Stored data entries:
________________

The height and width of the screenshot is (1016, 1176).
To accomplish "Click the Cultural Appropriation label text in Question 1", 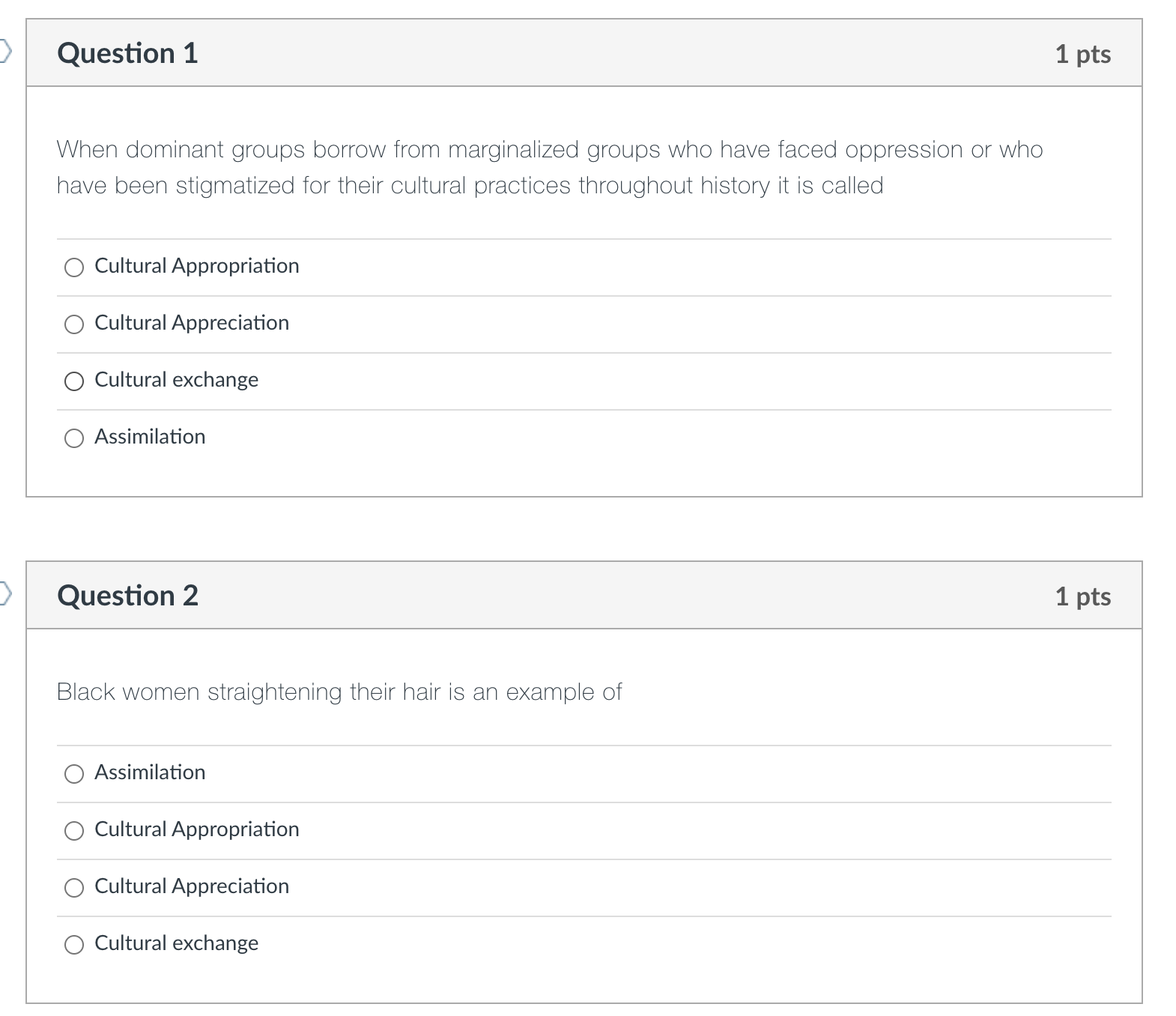I will pos(196,266).
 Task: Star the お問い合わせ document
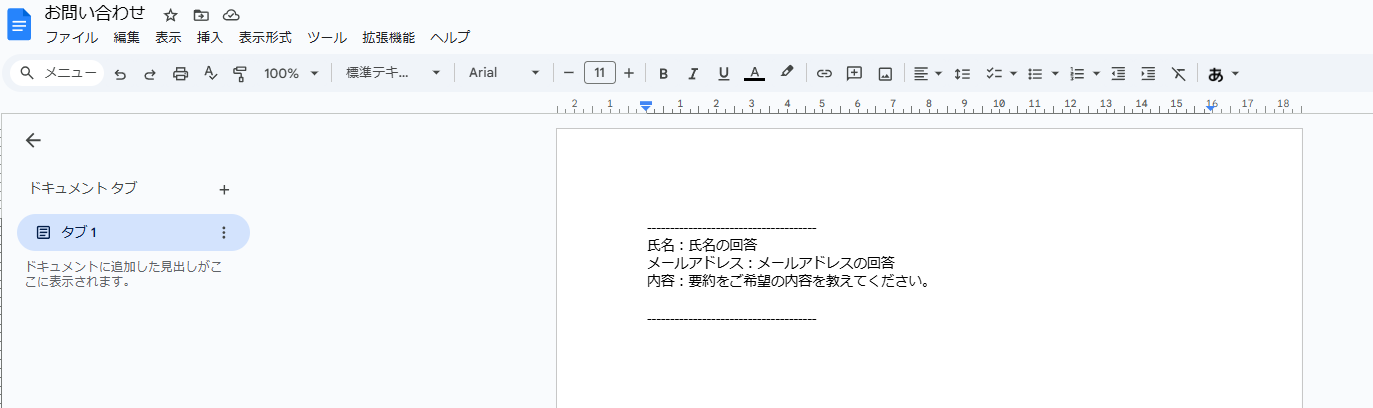coord(171,15)
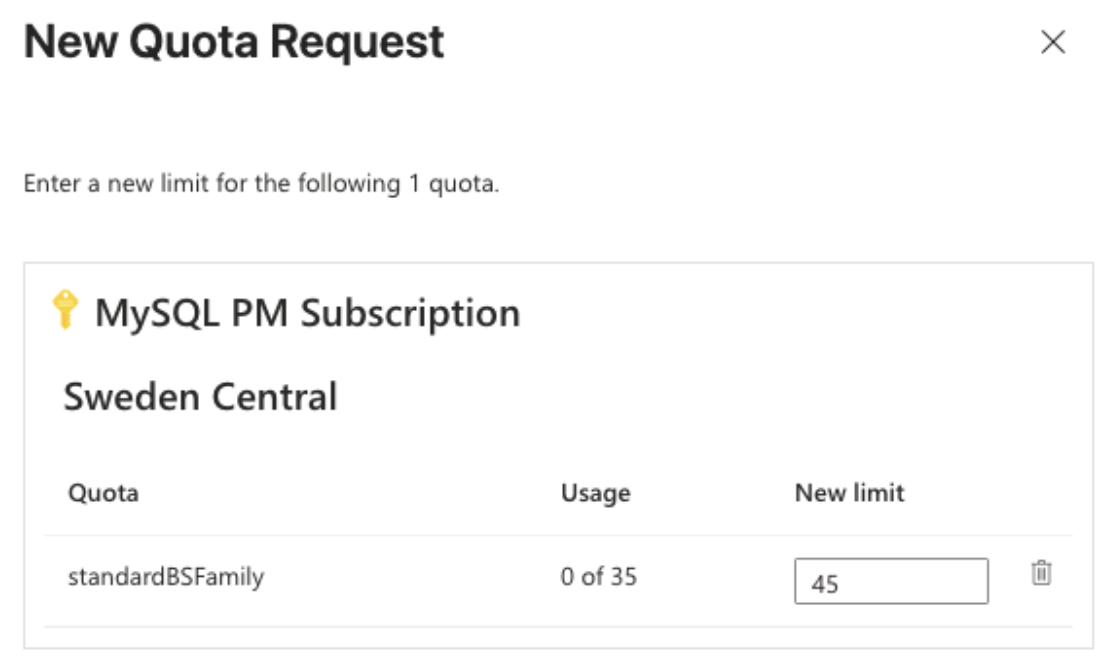Click the Usage column header

(596, 493)
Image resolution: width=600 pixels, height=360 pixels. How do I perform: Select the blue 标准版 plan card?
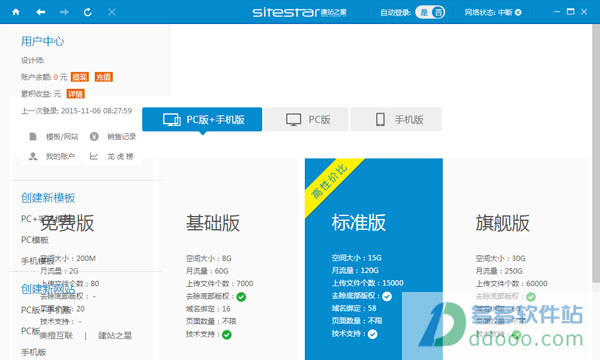point(374,259)
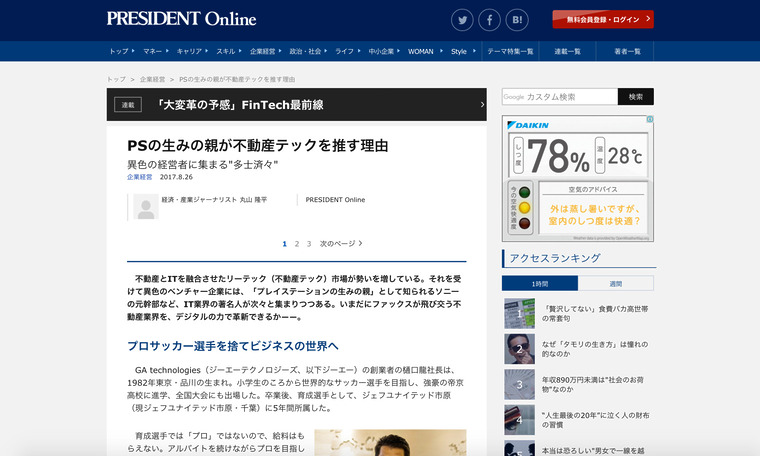Click the Twitter share icon
Screen dimensions: 760x456
[x=462, y=20]
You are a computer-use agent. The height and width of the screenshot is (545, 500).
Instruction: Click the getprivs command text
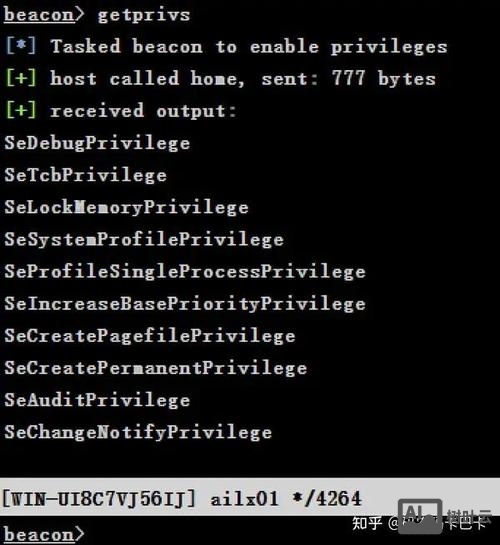[144, 16]
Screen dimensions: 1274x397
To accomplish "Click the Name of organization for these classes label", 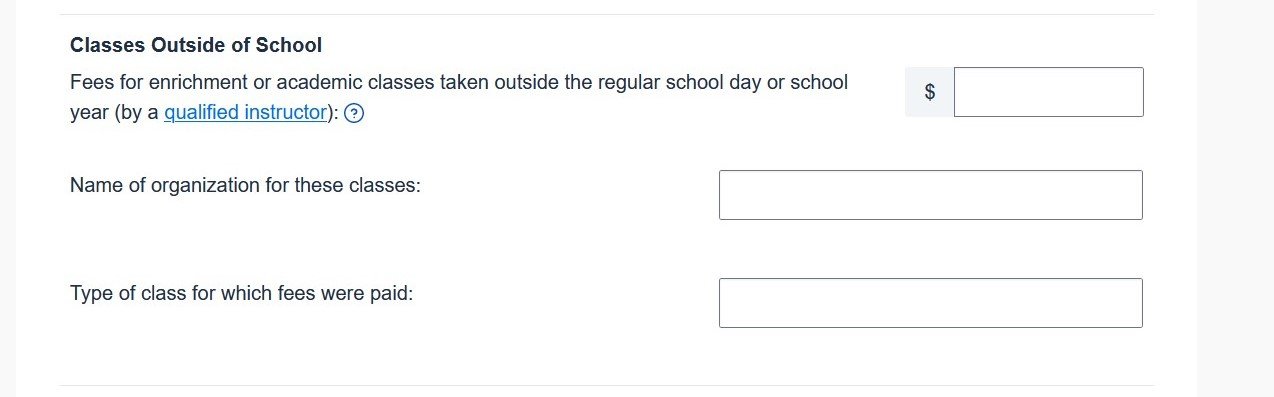I will (245, 186).
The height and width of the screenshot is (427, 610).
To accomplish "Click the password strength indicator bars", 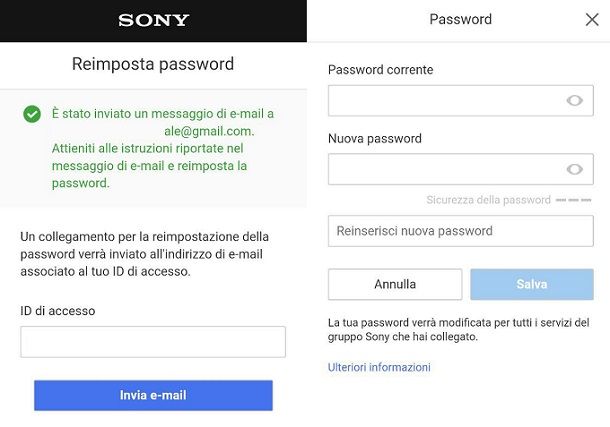I will coord(574,200).
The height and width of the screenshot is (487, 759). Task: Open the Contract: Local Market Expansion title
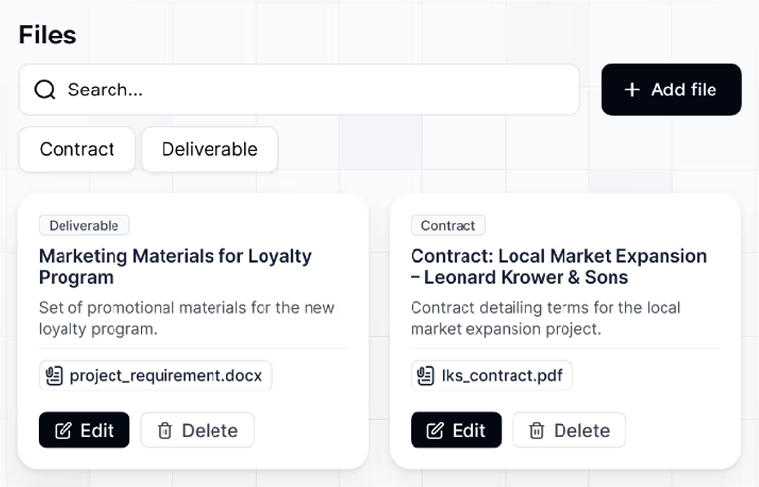pyautogui.click(x=559, y=267)
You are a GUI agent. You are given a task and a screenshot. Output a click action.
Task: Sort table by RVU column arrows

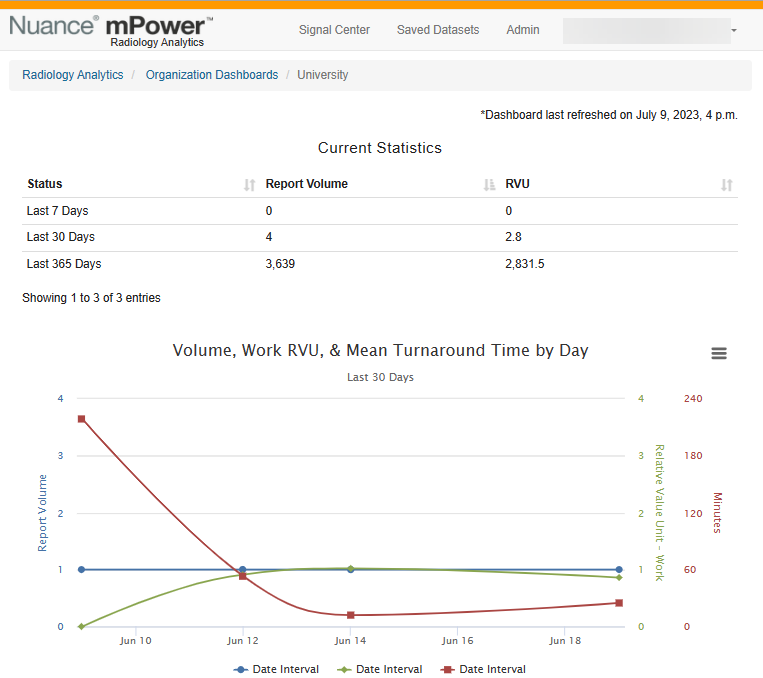point(727,185)
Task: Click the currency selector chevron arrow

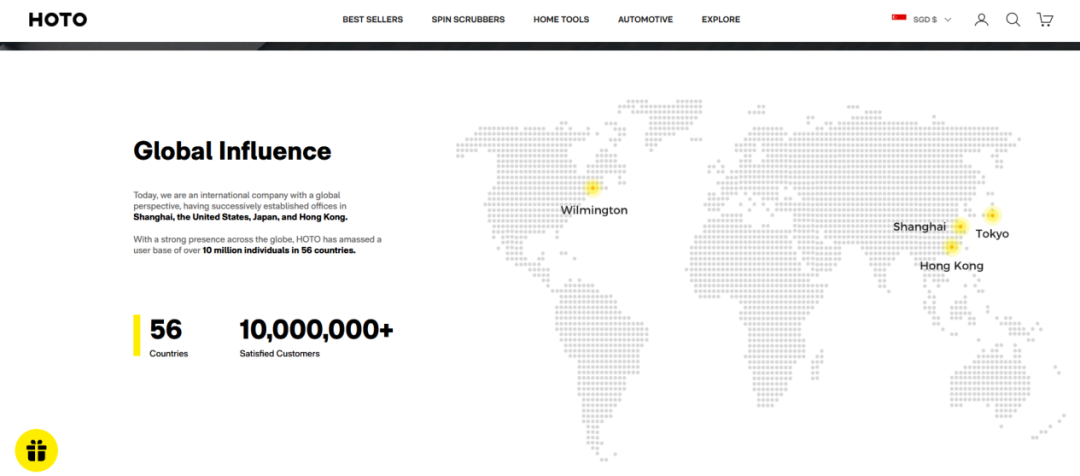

________________

Your answer should consist of all lines above that include the string "agent".

You are a computer-use agent. The height and width of the screenshot is (545, 500).
You are a GUI agent. You are given a task and a screenshot. Output a click action.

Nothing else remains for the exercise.